KUALA LUMPUR - There was no bad intention involved in the distribution of "guidelines" during a seminar on how to spot lesbian, gay, bisexual and transgender (LGBT) tendencies in children, said Yayasan Guru Malaysia Bhd.
The organisation's event coordinator Hasnul Hadi Abdullah Sani said the seminar, during which the guidelines were given out, was supposed to be an "awareness programme for parents and teachers on the LGBT issue".
"We never meant any harm. There was no bad intention (when we organised the seminar).
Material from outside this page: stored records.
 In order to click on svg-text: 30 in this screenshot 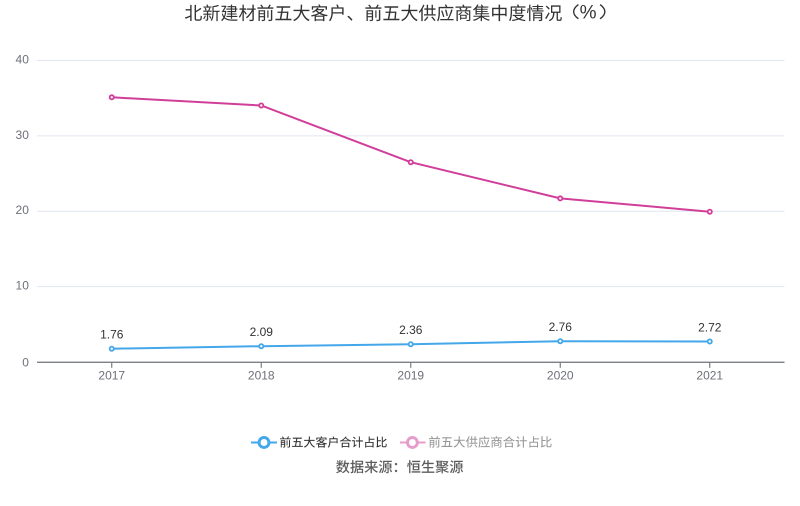, I will do `click(23, 135)`.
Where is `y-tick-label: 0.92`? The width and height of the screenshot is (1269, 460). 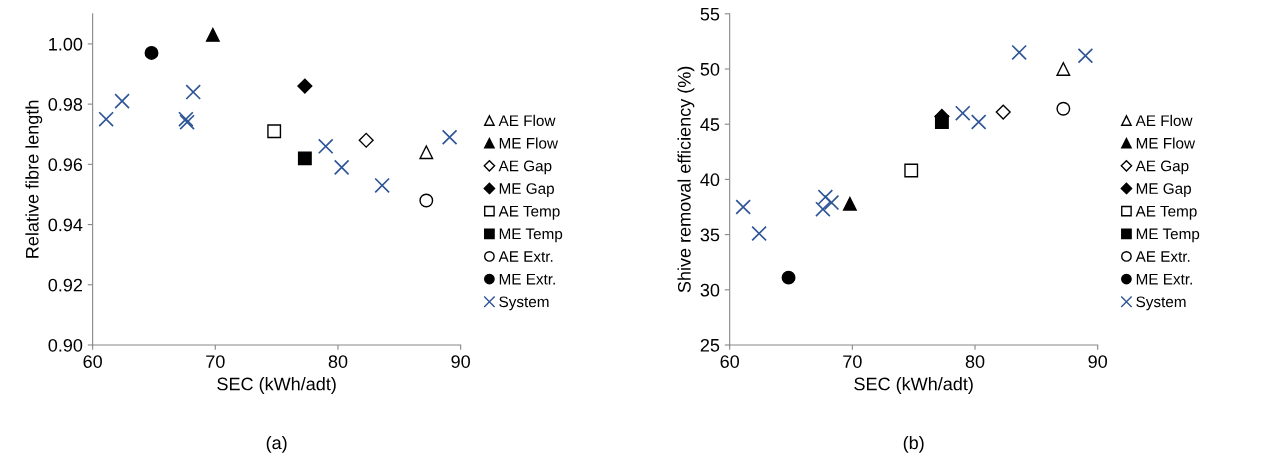
y-tick-label: 0.92 is located at coordinates (66, 285).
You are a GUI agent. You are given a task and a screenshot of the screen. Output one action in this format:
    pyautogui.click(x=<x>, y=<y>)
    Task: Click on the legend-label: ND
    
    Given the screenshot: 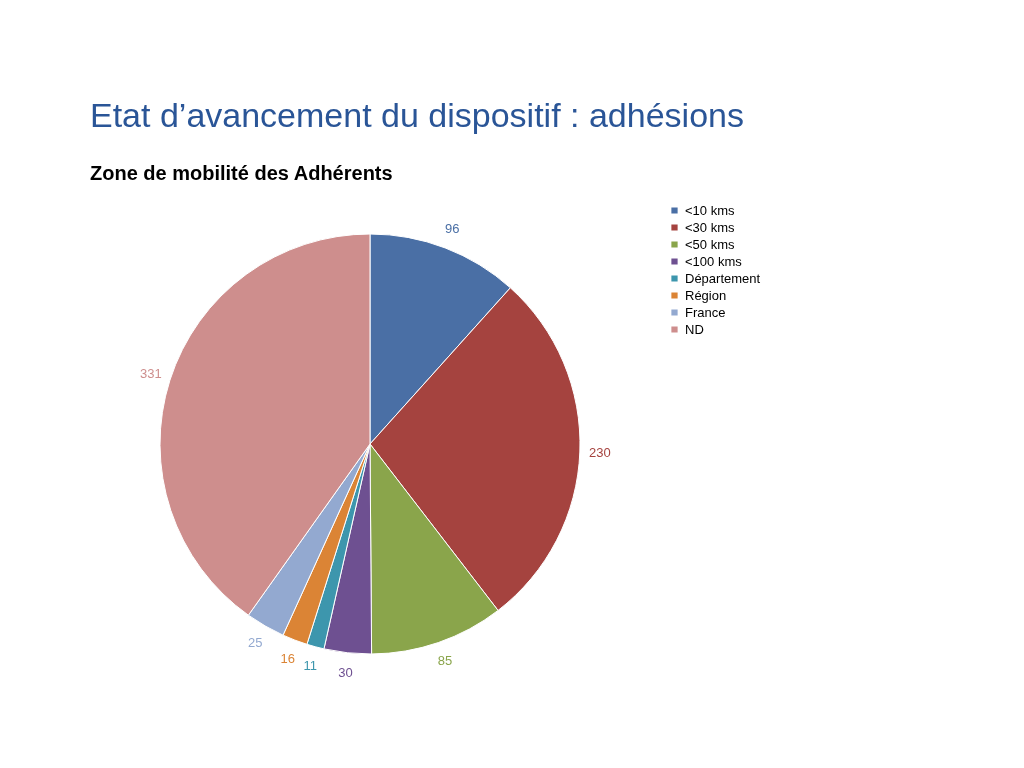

We were just doing this for the good of society and the nation," he said when contacted here yesterday.
Denying that the leaflets distributed during the event were "guidelines", Hasnul Hadi said these merely offered definitions of what made up LGBT and suggestions on how to cope with the "LGBT problem".
He was responding to criticisms levelled against the organisation and the Putrajaya Consultative Council of Parent-Teacher Associations for distributing the brochures during the seminar in Penang last Thursday.
According to the leaflet, LGBT tendencies could be spotted among boys wearing tight-fitting V-neck T-shirts and carrying large sling bags, and girls who enjoy the company of their own gender.
Although the Education Ministry had denied endorsing it, the list of supposed LGBT traits sparked negative reaction among social media users and drew the attention of foreign news agencies.
Malaysian Consultative Council of Buddhism, Christianity, Hinduism, Sikhism and Taoism vice-president Rev Dr Thomas Philips said he was happy that the ministry did not approve of such purported guidelines.
"While different religions have their own views on the matter, it is wrong to categorise people in such a way," he said, adding that the list presented a wrong image of others.
"We need to recognise that there are people who have different sexual orientations. Religious leaders should look into helping these people and move forward," Rev Thomas said.